Forecasting of droughts and tree mortality under global warming: A review of causative mechanisms and modeling methods

Abstract

Droughts of greater severity are expected to occur more frequently at larger space-time scales under global warming and climate change. Intensified drought and increased rainfall intermittency will heighten tree mortality. To mitigate drought-driven societal and environmental hazards, reliable long-term drought forecasting is critical. This review examines causative mechanisms for drought and tree mortality, and synthesizes stochastic, statistical, dynamical, and hybrid statistical-dynamical drought forecasting models as well as theoretical, empirical, and mechanistic tree mortality forecasting models.

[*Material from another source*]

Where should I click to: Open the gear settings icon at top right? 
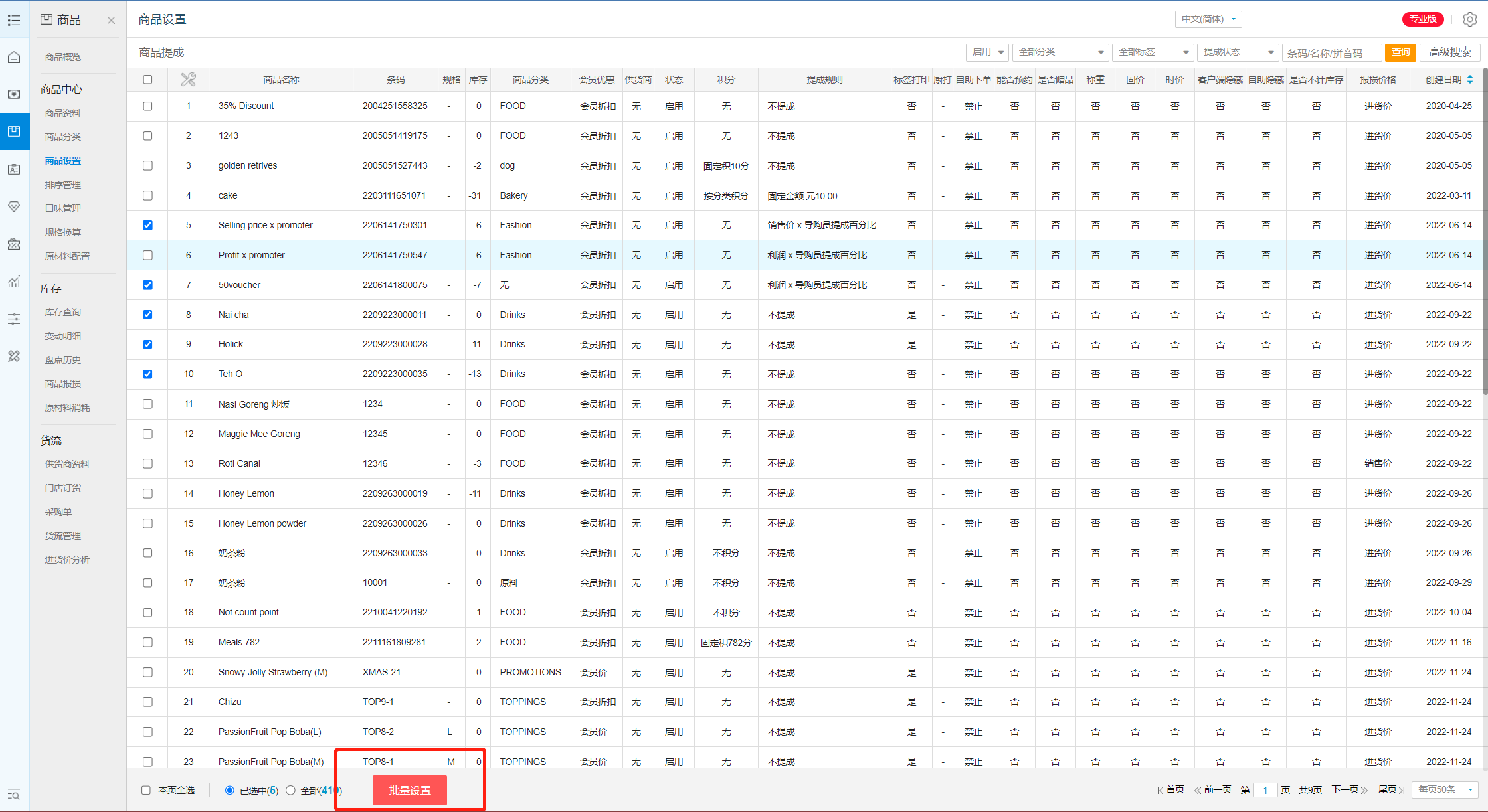coord(1469,19)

Since an increase in global mean temperature changes the strength of sea surface temperature (SST) teleconnections, forecasting models should have the flexibility to incorporate the varying causality of drought. Some of the statistical drought forecasting models, which have nonlinear and nonstationary natures, can be merged with dynamical models to compensate for their lack of stochastic structure in order to improve forecasting skills. Since tree mortality is mainly affected by a hydraulic failure under drought conditions, mechanistic forecasting models, due to their capacity to track the percentage of embolisms against available soil water, are adequate to forecast tree mortality. This study also elucidates approaches to improve long-term drought forecasting and regional tree mortality forecasting as a future outlook for drought studies.